The film itself is something of a fractured fairy tale, which means of course that there's no happy ending or resolution to Naranjo's brutal portrait of corruption and culpability in the Mexican drug wars. Any woman catering to a fairy tale in this volatile environment is ... well ... a
pendeja and deserves what she wishes for, which explains why Lars Von Trier has nothing on Gerardo Naranjo, who puts his lead actress Stephanie Sigman through one torturous trial after the other. It's to her character Laura's credit that she survives at all, which is nothing short of miraculous, if largely unbelievable and bordering on the ludicrous. In fact, her escape from one bad situation is a mere pretext to guide her into an even worse situation: from the frying pan into the fire and then onto the top broiling rack of a gas oven. I couldn't escape the feeling—as Nayman has hinted above—that Naranjo's exploration of the rampant violence in Mexico is less social commentary than thinly-guised and glamorized brutality. Is this really what audiences want to see in Mexican movies? Obviously so, since Miss Bala has now arrived in the Awards Buzz sidebar at the 23rd edition of the Palm Springs International Film Festival (PSIFF) as Mexico's entry for the Best Foreign Language Film at the 84th Academy Awards®. Clearly, box office is expressing its prurient "watch-her-burn" interests?

At MUBI, Dave Hudson has vigilantly rounded up the enthused reviews from Cannes where Miss Bala premiered in the Un Certain Regard section. MUBI's Cannes coverage includes festival dispatches from Marie-Pierre Duhamel and Daniel Kasman and a video "questionnaire" conducted by Kasman and Ryland Walker Knight. Hudson then monitored the film's dampening critical reception at TIFF and the New York Film Festival.

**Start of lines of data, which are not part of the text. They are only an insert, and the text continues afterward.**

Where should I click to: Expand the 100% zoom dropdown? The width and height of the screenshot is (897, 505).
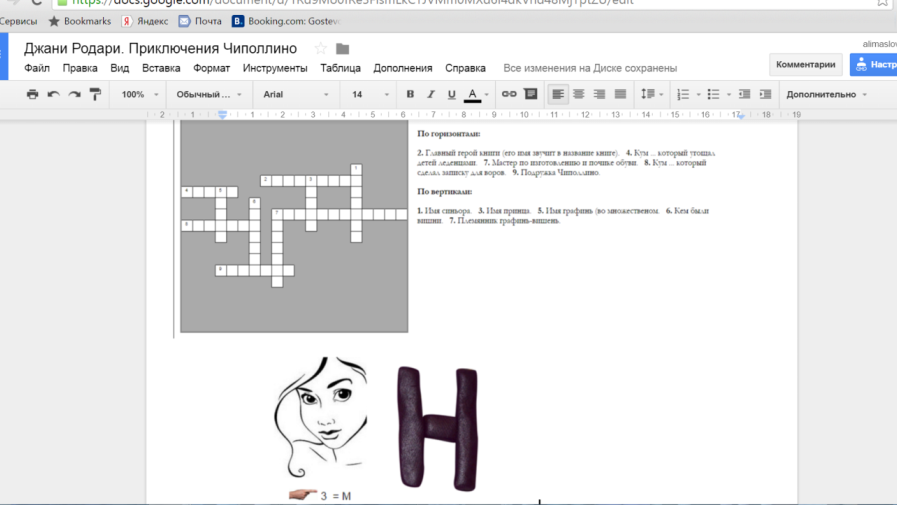(140, 94)
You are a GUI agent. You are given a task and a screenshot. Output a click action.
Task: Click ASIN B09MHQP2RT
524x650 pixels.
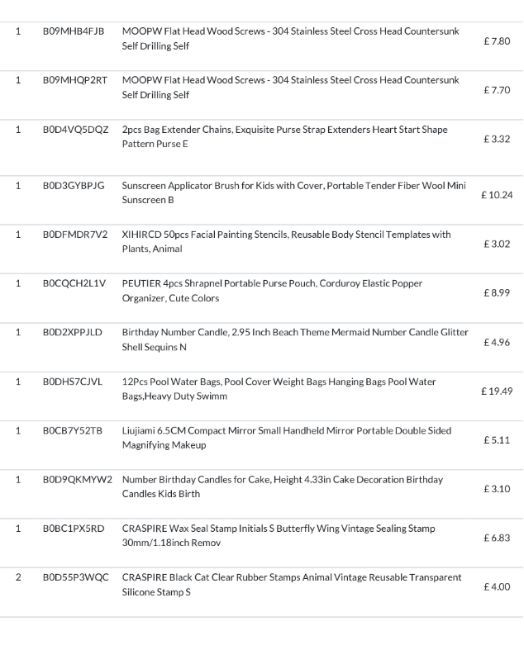click(75, 80)
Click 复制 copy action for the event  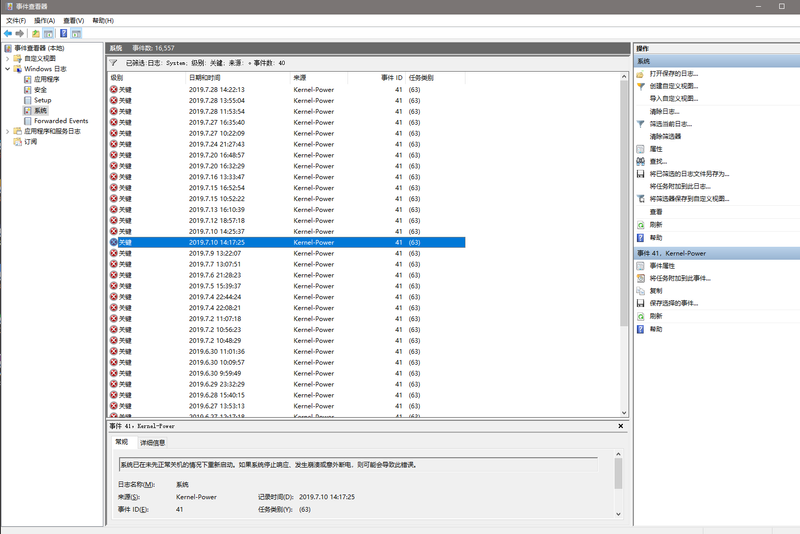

I caught the North American premiere of Miss Bala in TIFF's Contemporary World Cinema sidebar where it was introduced by its Canana producers Gael Garcia Bernal and Diego Luna with director Naranjo and actress Sigman in attendance. Further—as it was the 10-year anniversary of 9/11—Miss Bala was preceded by a TIFF-produced short that recalled the role of the festival in ameliorating the shock at the time. Bernal recalled, "Ten years ago we were presenting a film here. The first time that we worked together. For those of you who don't remember, we had just won an award in Venice for Y Tu Mama Tambien. That was exactly 10 years ago. And as we know, stuff happened and the show had to be canceled on the 11th; but, we presented it on the 12th and it was a huge relief for everyone who was there in the cinema. We perhaps had one of the best and the most emotive projections of that movie. So we're incredibly happy to be here once again in Toronto presenting on September 11 as well a film that's relevant to our situation right now."